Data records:
══════
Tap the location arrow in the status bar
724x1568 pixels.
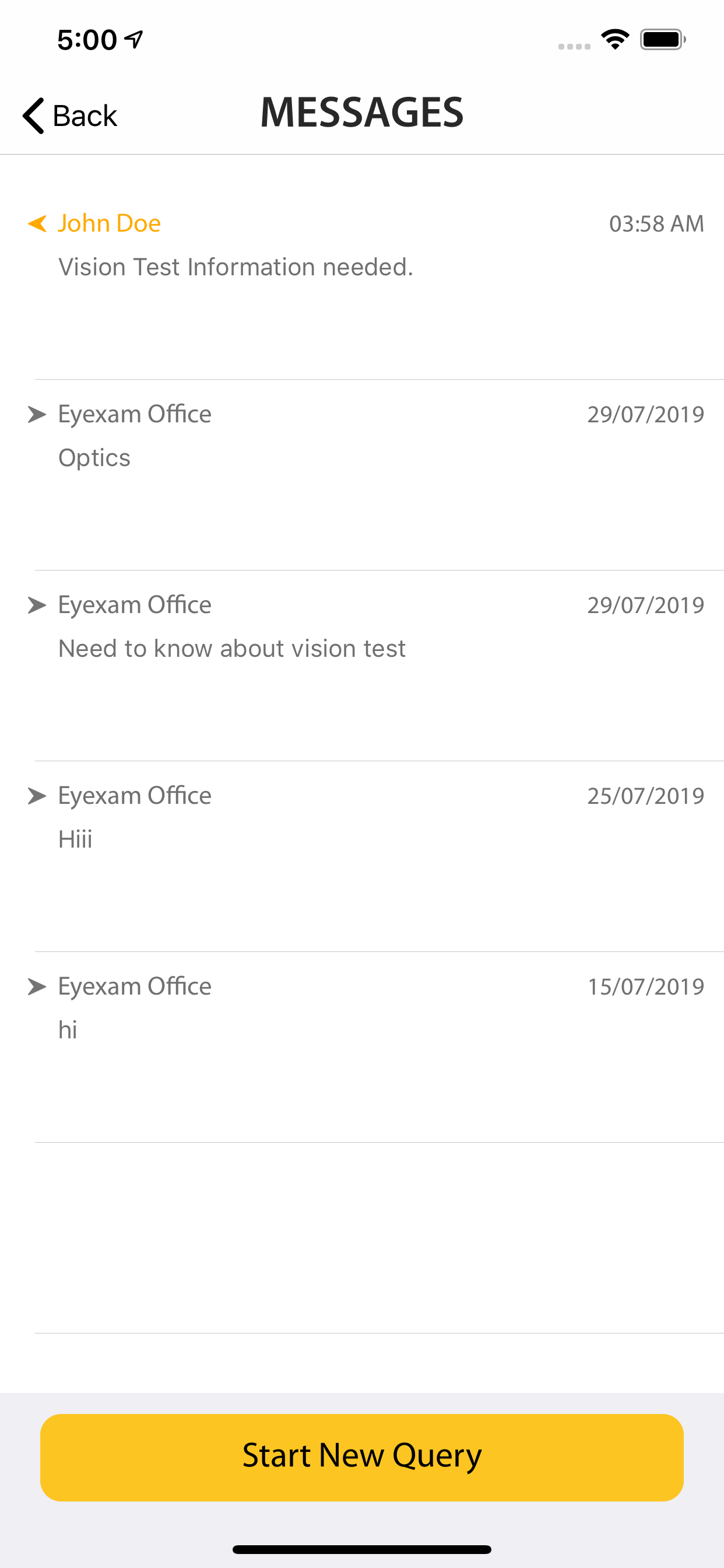tap(134, 40)
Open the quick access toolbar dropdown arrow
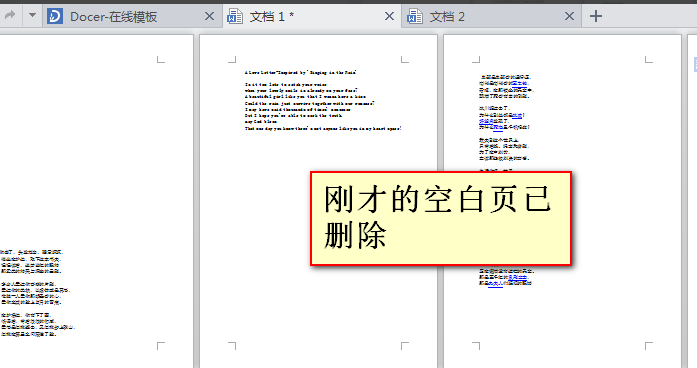Image resolution: width=697 pixels, height=368 pixels. [x=32, y=15]
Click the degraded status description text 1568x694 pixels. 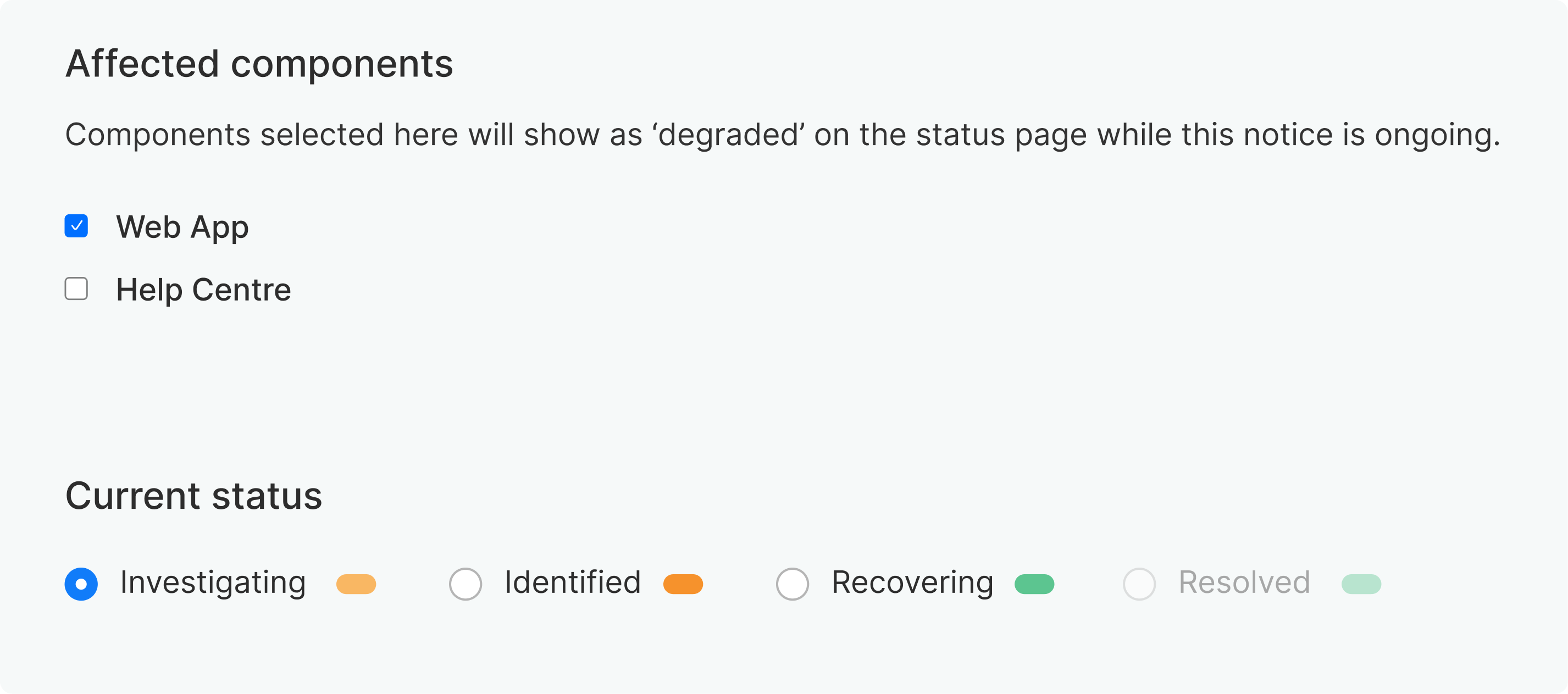click(x=783, y=135)
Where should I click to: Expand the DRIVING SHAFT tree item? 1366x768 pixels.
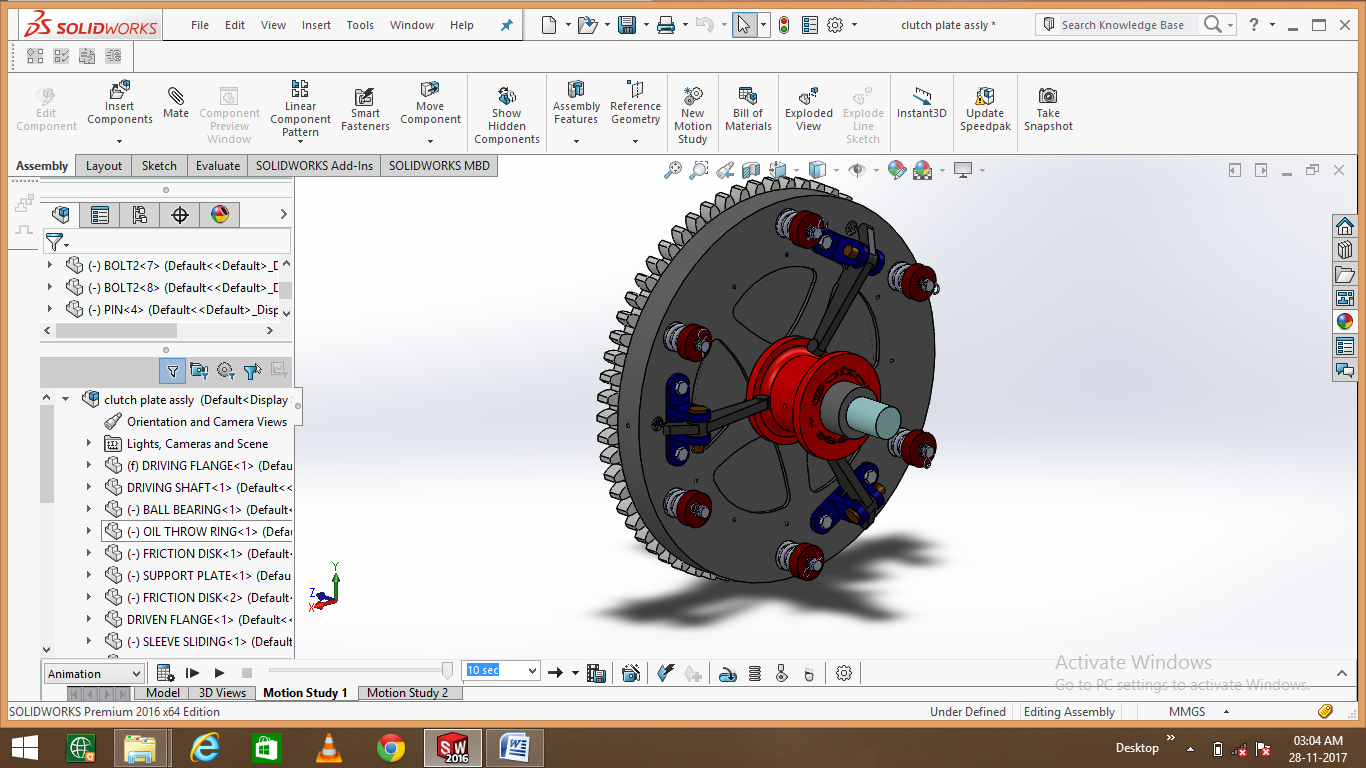pos(89,486)
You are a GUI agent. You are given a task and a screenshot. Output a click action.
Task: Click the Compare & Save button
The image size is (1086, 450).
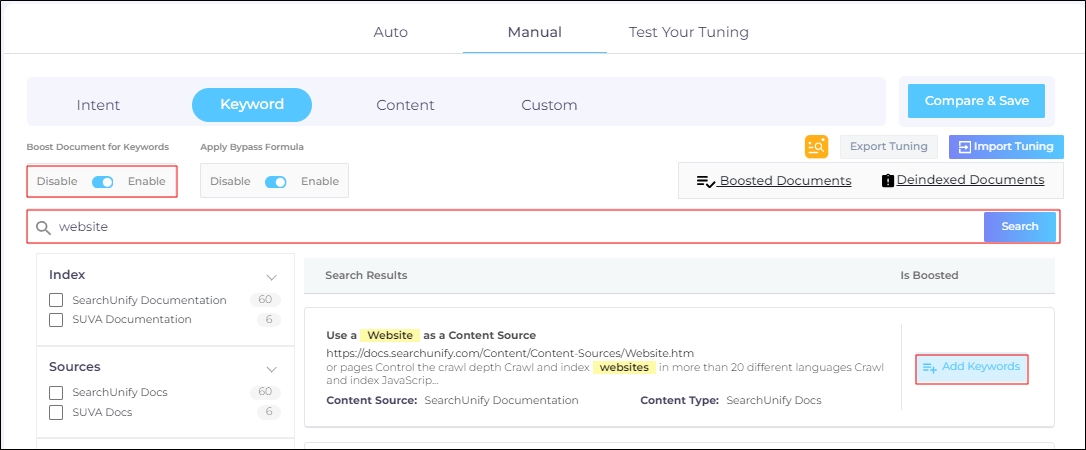[x=976, y=101]
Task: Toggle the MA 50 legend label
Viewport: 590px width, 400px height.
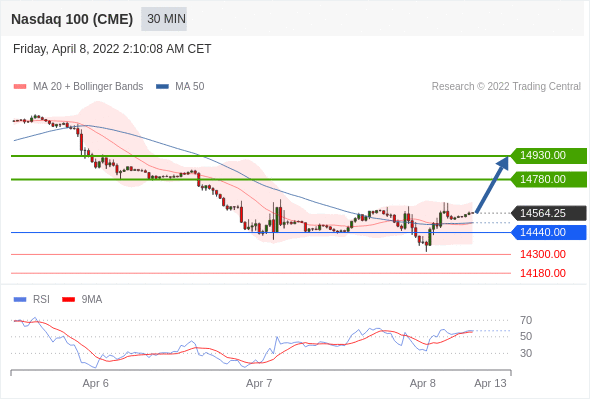Action: point(190,87)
══════
## Task goal
What you need to copy is the run of lines from the one holding "The image size is (1086, 450)." through the end of the data, exactly and only, both ends included, pictures omitted.

## Expected answer
The image size is (1086, 450).
[x=976, y=101]
Task: Toggle the MA 50 legend label
Viewport: 590px width, 400px height.
Action: point(190,87)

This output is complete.